Il nous faut une petite heure pour nous préparer. Isaac a insisté pour passer sous la douche avant de quitter l'appartement, et moi, pour boire une boisson chaude avant de braver le froid de l'hiver. La neige blanche qui recouvre les toits des maisons réveille mon âme d'enfant, mais annonce surtout le vent glacial qui nous cueillera dès que nous mettrons un pied dehors. Je suis tellement impatiente de m'enivrer de toute cette magie que j'aide pratiquement Isaac à enfiler son manteau pour que nous quittions plus rapidement le logement. Hier offrait un grand soleil, aujourd'hui un ciel nuageux : décidément, les saisons se confondent avec une rapidité déconcertante ces derniers temps.
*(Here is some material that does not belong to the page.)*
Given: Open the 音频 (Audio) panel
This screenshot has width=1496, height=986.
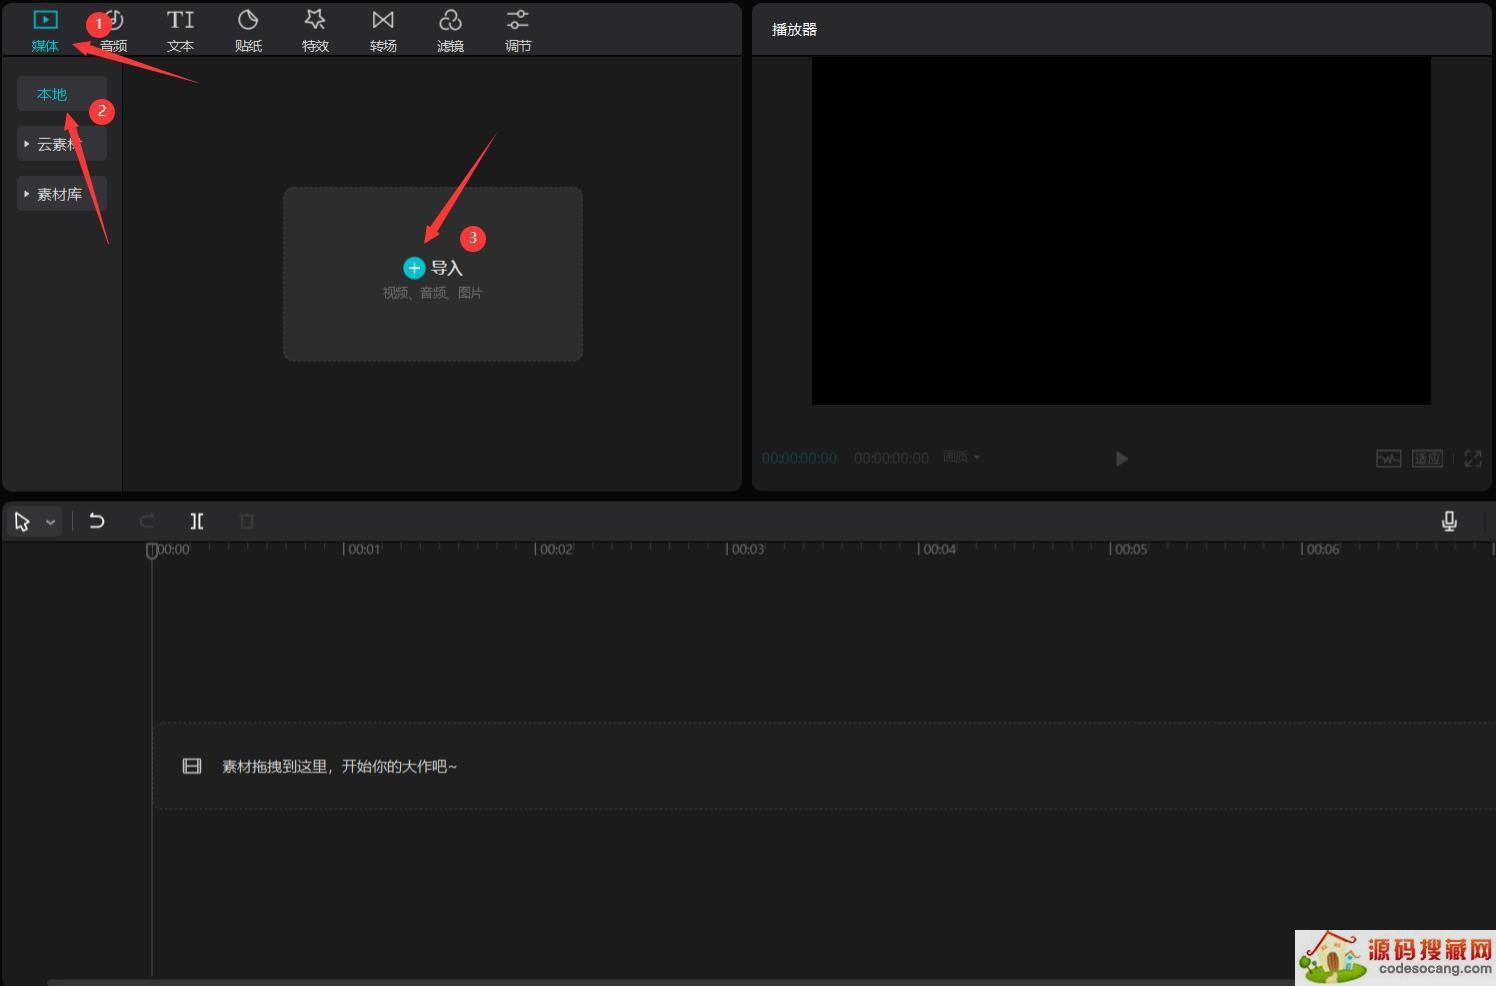Looking at the screenshot, I should (x=114, y=31).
Si la neige m'éveille comme la princesse à la fin de son conte de fée, Isaac ne partage pas mon euphorie. La pluie londonienne représentait déjà un lourd sacrifice pour cet homme amoureux du soleil et de l'été, mais la neige semble lui apparaître comme sa plus grande ennemie. Il a rechigné quand je lui ai annoncé que nous nous rendrions à pied au parc, mais mon bonheur communicatif a terminé de le convaincre.

Nous déambulons dans les rues de Londres avec une précieuse innocence retrouvée. Moi, m'émerveillant de tout, et Isaac, s'émerveillant de moi. J'ai surpris à plusieurs reprises ses yeux perdus sur mon visage, alors que je lui désignais du bout des doigts des enfants jouant dans la neige, des écureuils réfléchissant au meilleur moyen de se réchauffer, ou encore le ciel, d'où provient la source de mon bonheur.
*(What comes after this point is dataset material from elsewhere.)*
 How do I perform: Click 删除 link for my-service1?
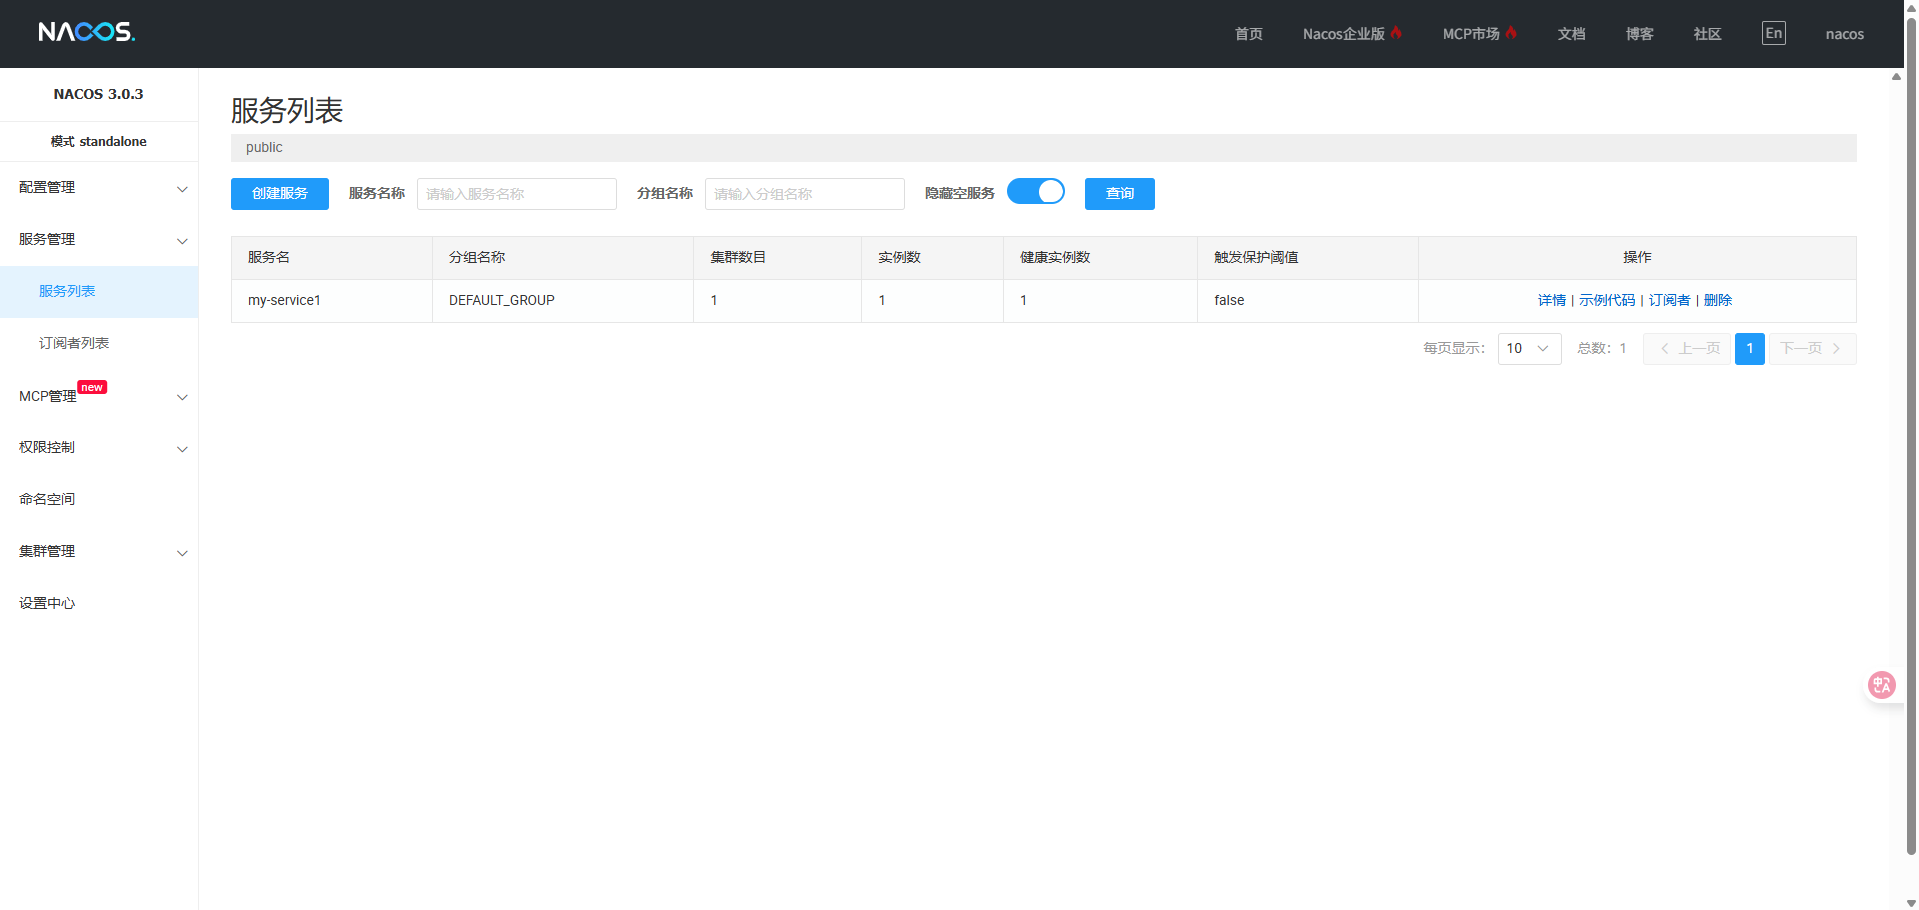click(1717, 300)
Au détour d'un carrefour, je suis prise d'une idée désastreuse et décide de taquiner Isaac encore un peu. Passant habilement derrière lui, je prends un léger élan pour m'accrocher à son dos comme une véritable sangsue. Par réflexe, ses mains viennent attraper mes genoux pour m'épargner une chute douloureuse.

— Puis-je savoir ce que tu es en train de faire, Eleanora ?

— Appelle-moi Nora, murmuré-je à son oreille.

Un long frisson lui parcourt le dos, et je mettrais ma main au feu que cela n'a aucun rapport avec le froid.

— Jamais, Eleanora.

— Alors, je vais rester là longtemps. Tu pourrais faire un effort, comme ce matin... le provoqué-je malicieusement.

— Ton prénom est trop long pour que je le prononce entièrement à chaque fois que je suis inquiet.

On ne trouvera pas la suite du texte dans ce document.